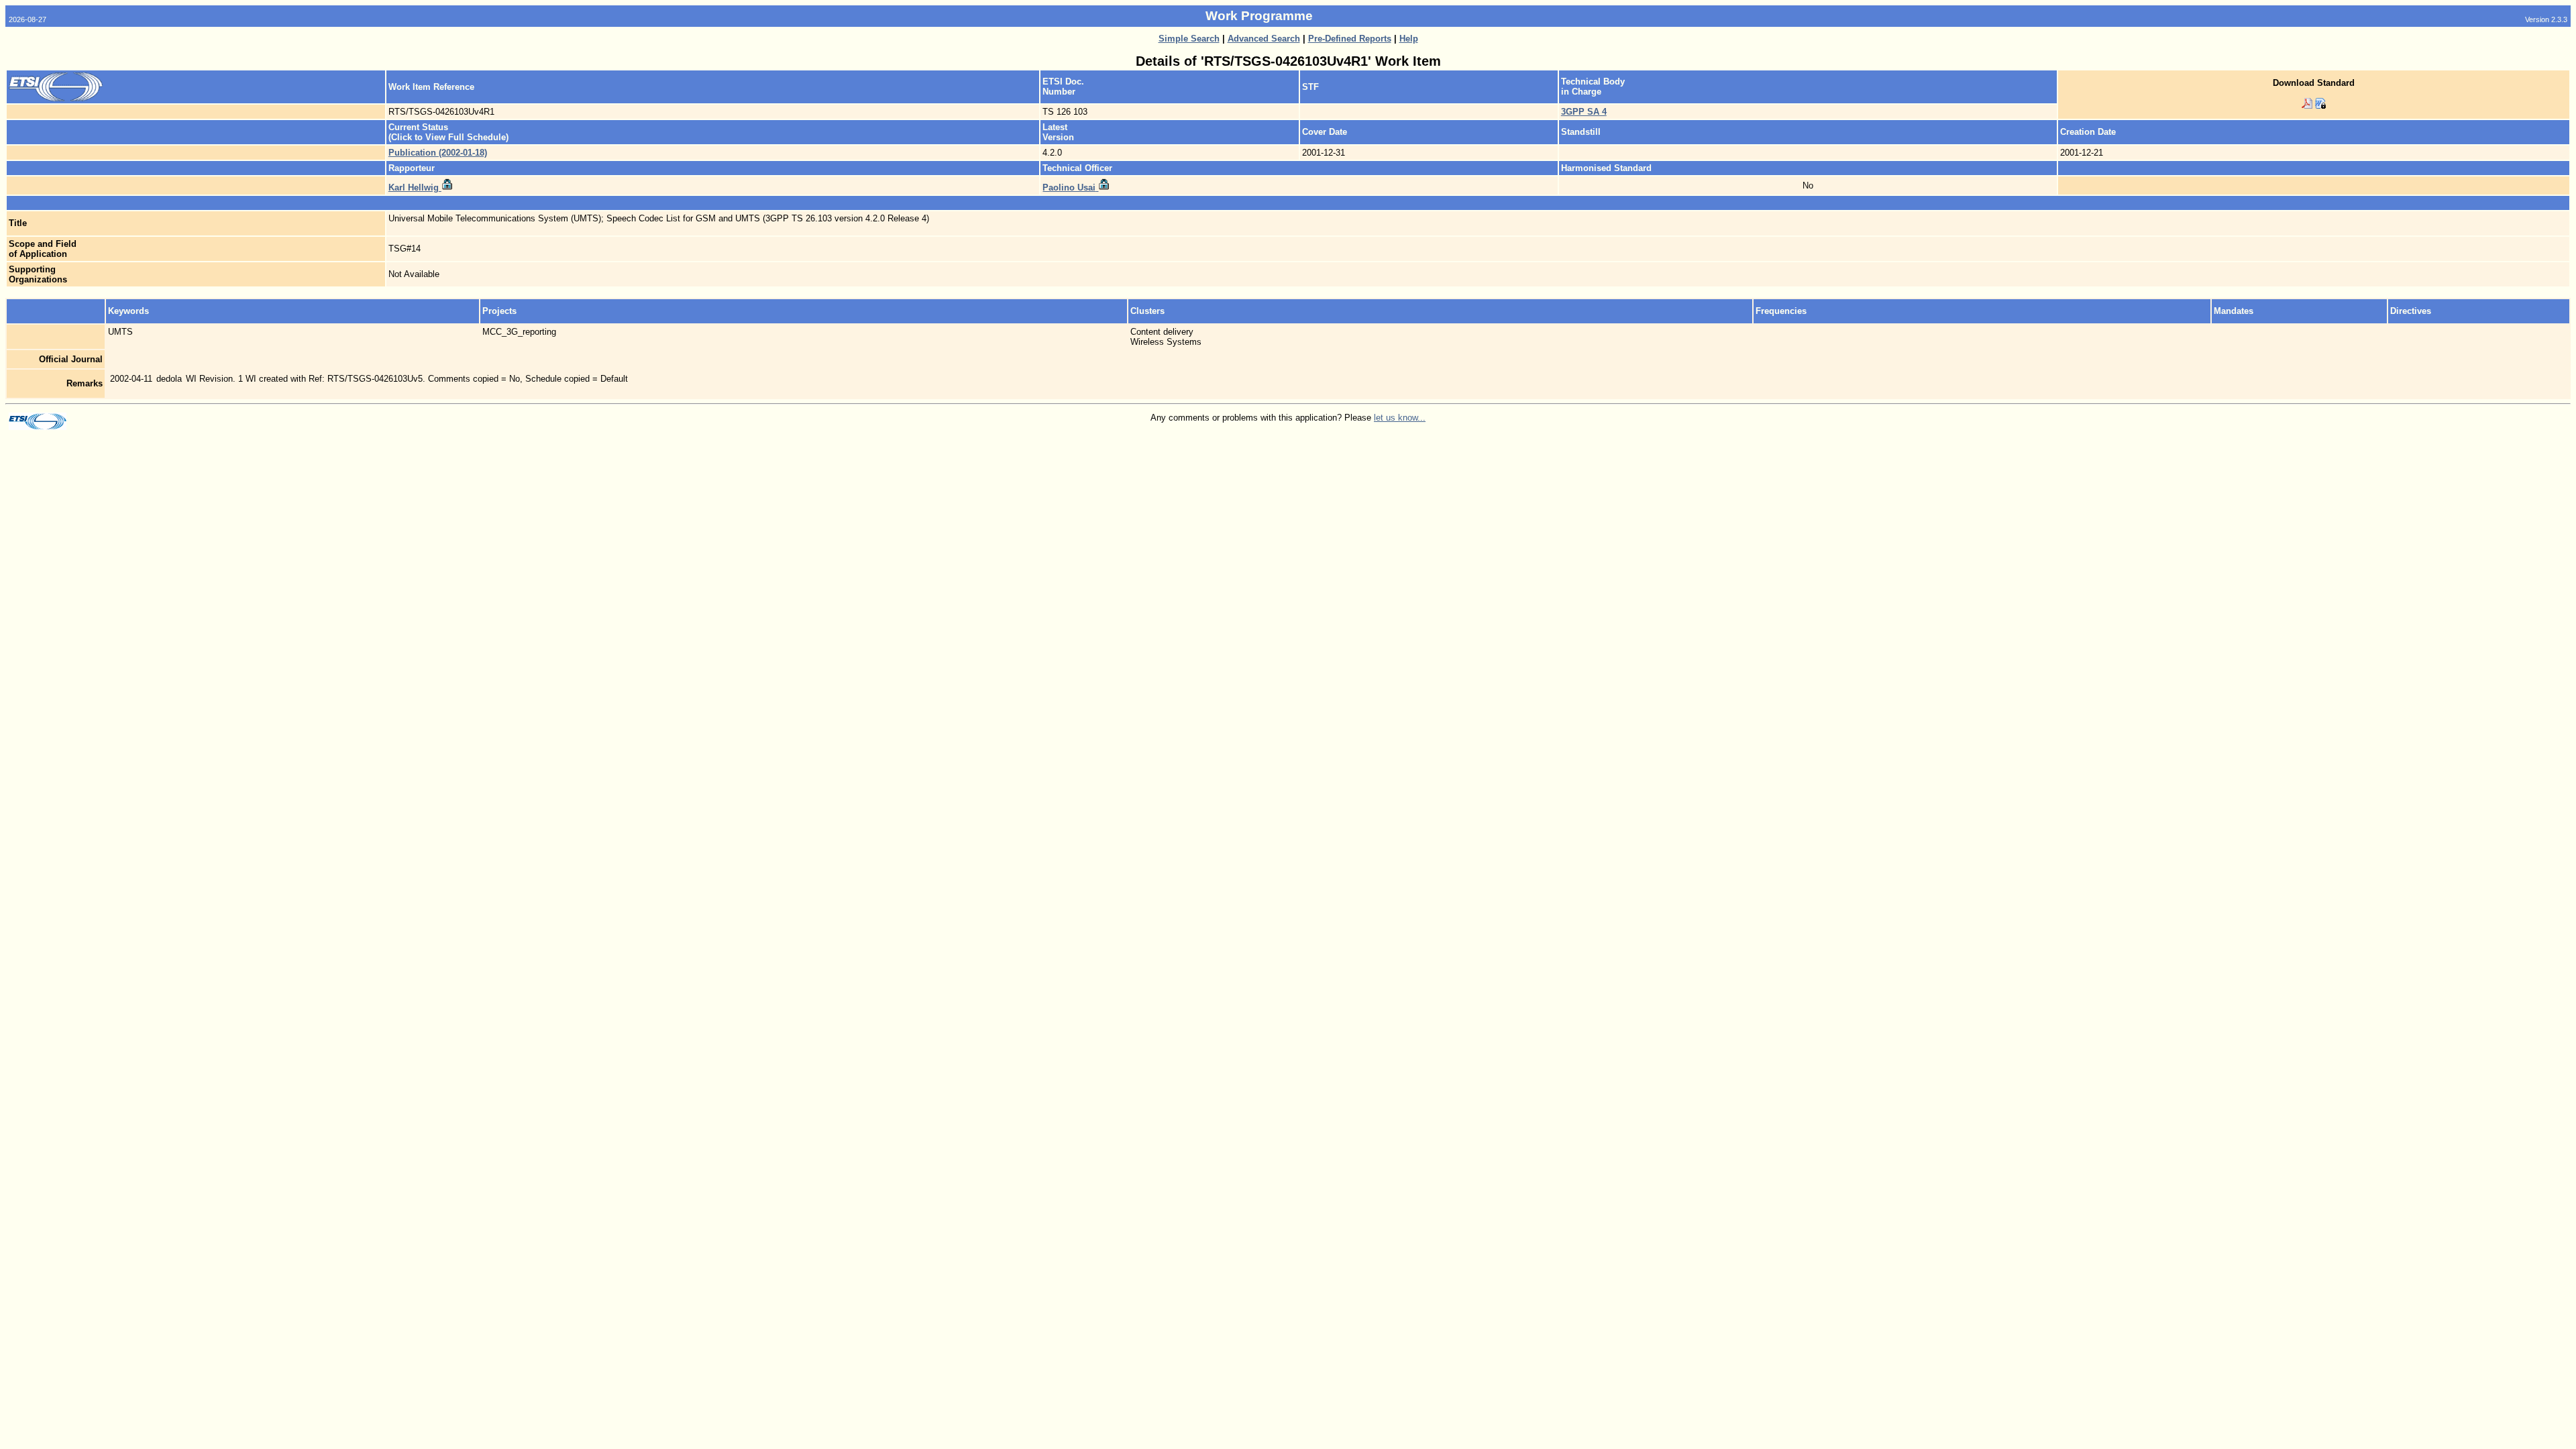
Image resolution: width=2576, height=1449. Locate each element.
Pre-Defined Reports (1349, 39)
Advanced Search (1264, 39)
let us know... (1400, 418)
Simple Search (1189, 39)
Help (1408, 39)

-- -- --

→ What is required
Exclude the pictures and print the rest of the data exactly.

→ Written solution
Image resolution: width=2576, height=1449. Locate each element.
Pre-Defined Reports (1349, 39)
Advanced Search (1264, 39)
let us know... (1400, 418)
Simple Search (1189, 39)
Help (1408, 39)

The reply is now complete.